Me:     When I was teenager, I had a Christian tell me that if I was ever sad, ever, it meant that I wasn’t saved.  As someone who struggled with depression, that made an impact.

Kae:    Yeah, that sort of thinking is simply unbiblical.  If you read the Psalms to that person without telling her what they were, she would have told you that half of them were written by non-Christians.  Just read them.  The psalmists were struggling through some amazing emotions at times.

Me:     You have to reminders in the song of God’s sovereignty.

Kae:    Right.  The last verse is turning point of the song.  It’s a reminder of something that Job didn’t know would happen – that God Himself in flesh would go through the same pain and the same struggles, that He would take those things upon Himself.  “For we do not have a high priest who is unable to sympathize with our weaknesses, but one who in every respect has been tempted as we are, yet without sin.”

Me:     Which is one of the passages you quote at the end of the song.  Why did you do that?

Kae:    Because the song goes back to the chorus after the verse about Jesus, and I didn’t want to end it on a note of sadness.  I debated this one, but decided that, since we are talking about sovereignty, that it was important to let the last word be one of hope.  So we put in some direct quotations from Hebrews and Romans.

Me:     I criticized DC Talk for ending on a sad note in “The Hardway.”

Kae:    See, I don’t think that was a problem, really.  There are Psalms that end in very dark places.  We don’t want every song to be like that, but they are there, in the Bible, so we should not make it a rule that everything has to end looking up.  In this case though, I decided that it was important.

Me:     Was this the “single” of the album?  The album to rope in the CCM crowd into download the album then surprising them with a bunch of rap?

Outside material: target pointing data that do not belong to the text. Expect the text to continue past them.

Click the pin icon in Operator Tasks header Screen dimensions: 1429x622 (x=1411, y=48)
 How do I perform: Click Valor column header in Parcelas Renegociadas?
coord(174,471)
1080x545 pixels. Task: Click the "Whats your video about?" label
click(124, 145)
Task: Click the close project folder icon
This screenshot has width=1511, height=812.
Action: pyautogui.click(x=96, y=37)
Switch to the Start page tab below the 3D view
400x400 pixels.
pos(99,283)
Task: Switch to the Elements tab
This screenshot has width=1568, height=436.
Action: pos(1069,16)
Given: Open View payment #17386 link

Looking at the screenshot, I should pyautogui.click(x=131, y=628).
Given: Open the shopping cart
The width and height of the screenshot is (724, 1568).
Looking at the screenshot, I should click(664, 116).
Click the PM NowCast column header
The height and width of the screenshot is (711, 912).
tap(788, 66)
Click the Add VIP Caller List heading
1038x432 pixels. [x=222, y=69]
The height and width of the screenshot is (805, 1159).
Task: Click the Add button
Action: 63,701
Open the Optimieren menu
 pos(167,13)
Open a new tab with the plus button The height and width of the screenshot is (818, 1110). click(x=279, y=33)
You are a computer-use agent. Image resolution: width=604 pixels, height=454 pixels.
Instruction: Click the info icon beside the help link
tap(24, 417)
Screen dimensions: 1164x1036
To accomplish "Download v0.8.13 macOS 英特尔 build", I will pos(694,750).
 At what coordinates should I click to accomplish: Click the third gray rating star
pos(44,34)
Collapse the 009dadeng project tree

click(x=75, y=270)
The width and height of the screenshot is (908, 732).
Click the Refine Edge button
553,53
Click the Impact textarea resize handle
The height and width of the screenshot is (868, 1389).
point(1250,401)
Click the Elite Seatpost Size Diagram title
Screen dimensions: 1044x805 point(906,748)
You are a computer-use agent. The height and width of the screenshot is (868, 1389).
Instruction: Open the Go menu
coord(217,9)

Kae:    [laughs]  Yeah, I guess.  But between you and me, I think “Robot” is way better.

Me:     For those who are in a valley, what do you recommend to them?


Kae:    First of all, if you are not in one now, you probably will be one day.  Use the good days to lay a foundation of good doctrine for yourself.  Study the nature of God and His promises.  Get to know Him and His ways.  Then, once you are there, go back to those passages and remind yourself of what God has promised for you.  If you want proof of His trustworthiness, look to the Cross.  There is the proof of His love.  But don’t deny that you have times of mourning.  Let yourself mourn.  Let yourself cry.  But we don’t have to do those things as one who has no hope.  We cry as those who are on a hard road, but know that there is a warm inn and a fire already made for us, with a hot meal and good beer waiting for our arrival.  All that does not make the road smooth, but it makes the bumps more bearable.